Valles del Guadalquivir y del Segura:
llanura litoral valenciana e islas Baleares. Durante el siglo XIII se realiza
mediante repartimientos de donadíos (grandes extensiones concedidas a los más
altos nobles, funcionarios, órdenes militares e instituciones eclesiásticas) y
heredamientos (medianas y pequeñas parcelas entregadas a nobles de linaje,
caballeros y peones). La población musulmana permaneció en las zonas
castellanas hasta la revuelta mudéjar de 1264 y su posterior expulsión, que
posibilitó el aumento de los grandes señoríos. En el Reino de Valencia la
población morisca se mantuvo en las zonas rurales hasta su expulsión en 1609.
Religión y cultura
En los territorios dominados por los
musulmanes continuaban existiendo, separadas, pero pacíficamente coexistiendo,
comunidades cristianas (con religión, idioma y leyes propias). Eran los
llamados mozárabes. Estos eran respetados al principio, pero poseían menos
derechos civiles que los musulmanes (no podían construir nuevas iglesias,
pagaban impuestos especiales, etcétera.). La tolerancia se perdió a medida que
avanzaba la conquista de la Península (de los territorios que antes pertenecían
al dominio de los visigodos ocupados por los estados cristianos del Norte, en
buena parte herederos de los visigodos) y con la llegada de los integristas almorávides
y los islamistas almohades procedentes del norte de África. También en los
territorios que habían vuelto a pasar a dominio de los reyes cristianos seguían
viviendo musulmanes. Así se producía un intercambio cultural importante entre
musulmanes y cristianos. Junto con estas dos culturas coexistía la judía.
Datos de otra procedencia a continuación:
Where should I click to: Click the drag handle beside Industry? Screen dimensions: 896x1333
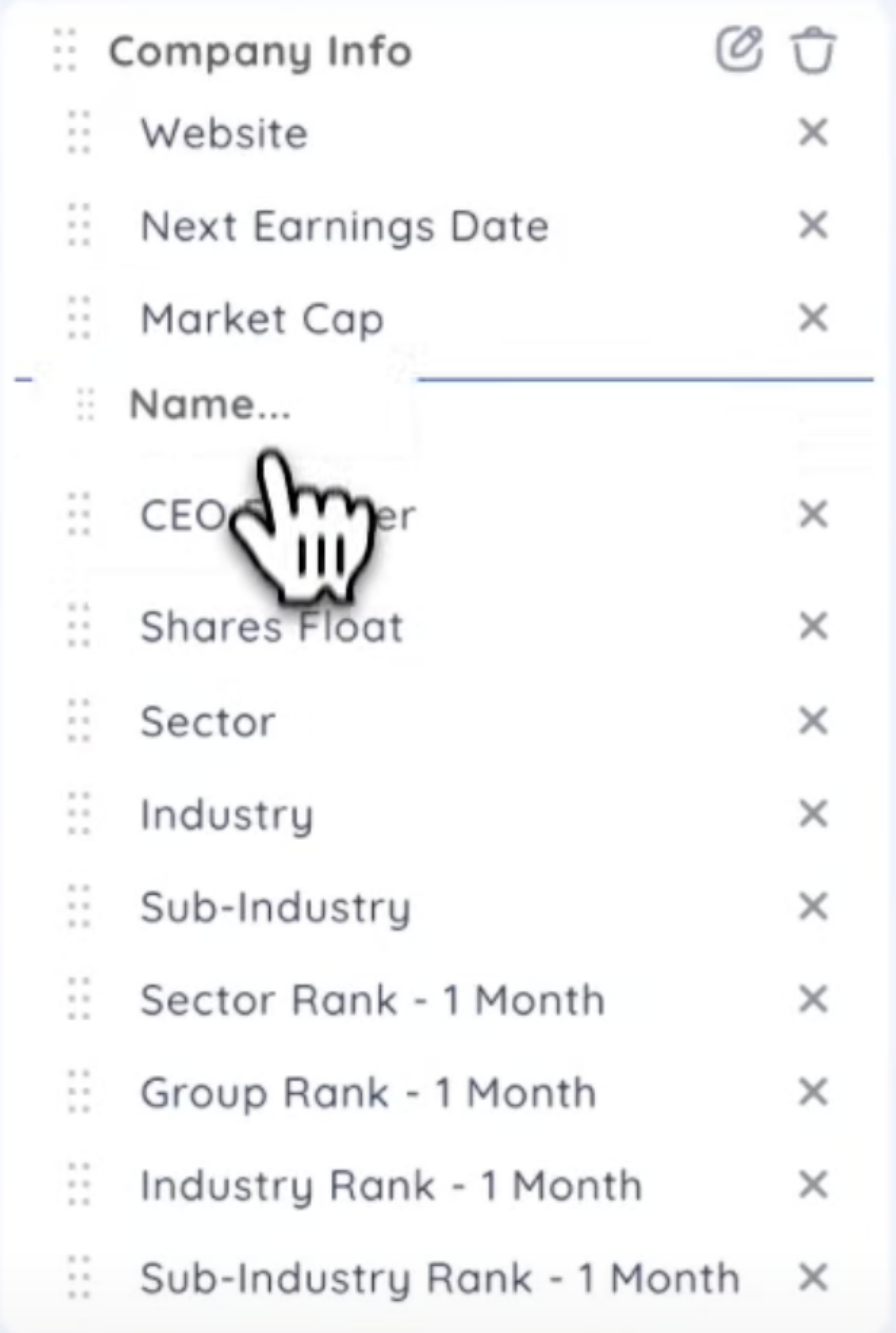coord(79,813)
Sabían, además del hebreo, el árabe y el castellano romance, por lo que tenían
un papel importante en la traducción de textos a diversos idiomas (junto con los
traductores cristianos en la Escuela de Traductores de Toledo). La figura
cultural judía más importante es el filósofo Maimónides. Gracias a su
traducción al latín, los textos hispanoárabes tendrían difusión en otros países
europeos, y no fue menos importante el hecho de que los moros españoles
conservaran y tradujeran una inmensa cantidad de textos griegos y latinos, que
por esta vía volvieron a formar parte del patrimonio cultural europeo.
Hay que aclarar que el término «moro» no
tiene ningún carácter peyorativo según las acepciones de la Real Academia
Española. Deriva del latín maurus, naturales de Mauritania, territorio que en
la época romana abarcaba buena parte del África noroccidental. También se
emplea como sinónimo de musulmán, y, especialmente referido, a los musulmanes
que habitaron en España entre los siglos VIII y XV. Todavía hoy en día quedan
en España influencias muy importantes de la época de la dominación musulmana:
unas 4.000 palabras de origen árabe (muchos nombres y sustantivos aunque muy
pocos verbos), empleadas lógicamente con mayor profusión cuanto más al Sur,
monumentos de la época (fortalezas como La Alhambra, mezquitas como la de
Córdoba), iglesias y palacios de estilo cristiano–musulmán (mudéjar),
gastronomía (el empleo generalizado de especias y verduras en los distintos
platos, infinidad de platos de nuestra comida actual, dulces de origen árabe,
el empleo de vajilla de cristal, diversas costumbres, como el hecho de llevar
ropas claras en verano, así como la gran influencia que tuvieron en la ciencia,
la tecnología, la literatura y la filosofía no solo en España, sino en Europa.